Le plus grand défi aujourd’hui consiste en la transition d’un modèle dans lequel la performance financière est visée, vers un modèle qui intègre l’ensemble des indicateurs de création de valeurs. Il s’agit d’une vraie démarche d’apprentissage.

Une des plus grandes difficultés est d’expliquer cela, car tout le monde possède sa propre perception du développement durable. On le réduit parfois à un simple exercice de communication environnementale, alors qu’il s'agit plutôt d’une histoire de création et de destruction de valeurs à mesurer.

Qu’est-ce qui a poussé Solvay à s’investir dans la durabilité ?

Dans le cas de Solvay, il ne s’agit pas d’un changement brutal. La durabilité est en effet une construction progressive. L’histoire de l’industrie, et de Solvay en particulier, consiste en cette réalisation progressive au cours du temps que la stratégie et la gestion des opérations doivent répondre aux intérêts d’un nombre croissant de parties prenantes.

Le développement durable a d’abord été une affaire de création de valeurs pour les parties prenantes. La définition de ces valeurs ne reprend pas que des indicateurs financiers, mais des indicateurs qui reflètent les impacts sociaux et environnementaux qu’une entreprise peut avoir tout au long de sa chaine de valeur.

Quel entrepreneur vous inspire ?

Ernest Solvay. Il n’était pas question d’environnement à son époque, mais il est certain que s’il était parmi nous aujourd’hui, c’est une dimension qu’il intégrerait. Préserver l’oeuvre d’Ernest Solvay, ce n’est pas conserver ce qu'il a mis en place il y a 150 ans, mais plutôt se demander ce qu’il ferait aujourd’hui. C’est une réflexion qui m’accompagne au quotidien dans mon travail.

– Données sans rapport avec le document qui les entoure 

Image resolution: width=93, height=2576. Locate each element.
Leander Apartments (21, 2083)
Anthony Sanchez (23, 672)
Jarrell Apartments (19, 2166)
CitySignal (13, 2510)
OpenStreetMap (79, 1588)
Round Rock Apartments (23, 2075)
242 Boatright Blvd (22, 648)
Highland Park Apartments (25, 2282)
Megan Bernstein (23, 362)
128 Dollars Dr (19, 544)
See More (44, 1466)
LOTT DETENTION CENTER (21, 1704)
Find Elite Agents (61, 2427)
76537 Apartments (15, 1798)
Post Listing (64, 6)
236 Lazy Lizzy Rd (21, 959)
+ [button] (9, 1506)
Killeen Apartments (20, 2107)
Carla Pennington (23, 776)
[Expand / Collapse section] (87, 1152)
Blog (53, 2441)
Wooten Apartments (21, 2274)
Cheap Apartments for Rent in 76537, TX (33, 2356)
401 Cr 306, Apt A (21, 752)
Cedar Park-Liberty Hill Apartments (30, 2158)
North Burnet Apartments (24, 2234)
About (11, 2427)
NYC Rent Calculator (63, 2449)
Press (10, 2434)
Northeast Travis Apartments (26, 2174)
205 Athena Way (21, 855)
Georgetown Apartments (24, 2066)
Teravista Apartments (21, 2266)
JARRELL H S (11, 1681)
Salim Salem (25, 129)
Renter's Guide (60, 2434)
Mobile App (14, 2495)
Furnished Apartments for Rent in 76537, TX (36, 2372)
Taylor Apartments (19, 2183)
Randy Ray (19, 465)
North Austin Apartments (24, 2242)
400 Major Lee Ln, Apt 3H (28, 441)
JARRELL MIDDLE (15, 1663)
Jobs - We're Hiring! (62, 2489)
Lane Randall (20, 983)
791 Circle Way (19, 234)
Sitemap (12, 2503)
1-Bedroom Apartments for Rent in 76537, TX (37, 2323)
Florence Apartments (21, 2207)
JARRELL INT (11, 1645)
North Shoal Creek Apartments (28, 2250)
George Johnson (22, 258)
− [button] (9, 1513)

De quelle performance durable êtes-vous le plus fier ?

Nous avons mis en place un outil appelé SPM (Sustainable Portfolio Management), une méthode rigoureuse qui permet de situer chaque produit dans chaque marché au sein de catégories appelées “problèmes” ou “solutions”.

Par exemple, Solvay produit du carbonate de sodium que l’on retrouve dans le verre. Ce verre peut devenir du triple vitrage, mais aussi une bouteille d’alcool non recyclable. L’impact social et environnemental n’est donc pas du tout le même. Nous soumettons nos produits à un questionnaire afin de les positionner sur le marché par rapport à la problématique du développement durable. Cette méthode est extrêmement complexe, car elle analyse tous les impacts du produit. Cela nous permet ensuite de décider si le produit en question est intéressant à développer. Cette méthode s’avère très efficace.

Quels sont, selon vous, les avantages de l'entrepreneuriat durable ?

Il y a 30 ans, on attendait d’une entreprise qu’elle fasse du profit. Les considérations sociales et environnementales étaient prises à part. Aujourd’hui, à côté de cette valeur financière, on demande également aux entreprises d’avoir des impacts positifs, ou du moins de pouvoir gérer ses impacts négatifs. À l’avenir, une entreprise fera du profit parce qu’elle a un impact positif. La durabilité est une nécessité pour les entreprises qui veulent continuer à croître.

Quelle importance accordez-vous à la coopération entre partenaires, fournisseurs, investisseurs et clients sur la voie de la durabilité ?

Elle est absolument indispensable. Aucune entreprise au monde n’a les moyens financiers, technologiques et scientifiques de s’attaquer seule aux enjeux actuels. La collaboration entre les différents acteurs est donc nécessaire.

En outre, un nouveau modèle est apparu : nous nous rendons compte aujourd’hui que s’il y a destruction et construction de valeurs au sein d’une chaine, c’est la chaine entière qui subit un risque. Dès la conception du produit, il faut donc déjà penser à sa fin de vie pour faire en sorte qu’une fois arrivé en bout de chaine, il soit récupérable. La durabilité doit donc s’appliquer à toute la chaine de valeur.

Quel conseil donnez-vous aux entreprises/entrepreneurs qui veulent s'engager sur la voie de la durabilité ?

Tout d’abord, je leur dirais que, quelle que soit la taille d’une organisation, la démarche est toujours la même : il s’agit tout d'abord de comprendre les attentes de ses parties prenantes, comprendre là où on pourrait avoir des impacts positifs et négatifs, et comprendre où l’on crée et détruit de la valeur. Ensuite, il faut mesurer tout cela en utilisant les référentiels existants. Enfin, faire une analyse pour identifier ce qui compte vraiment afin de développer un plan d’action.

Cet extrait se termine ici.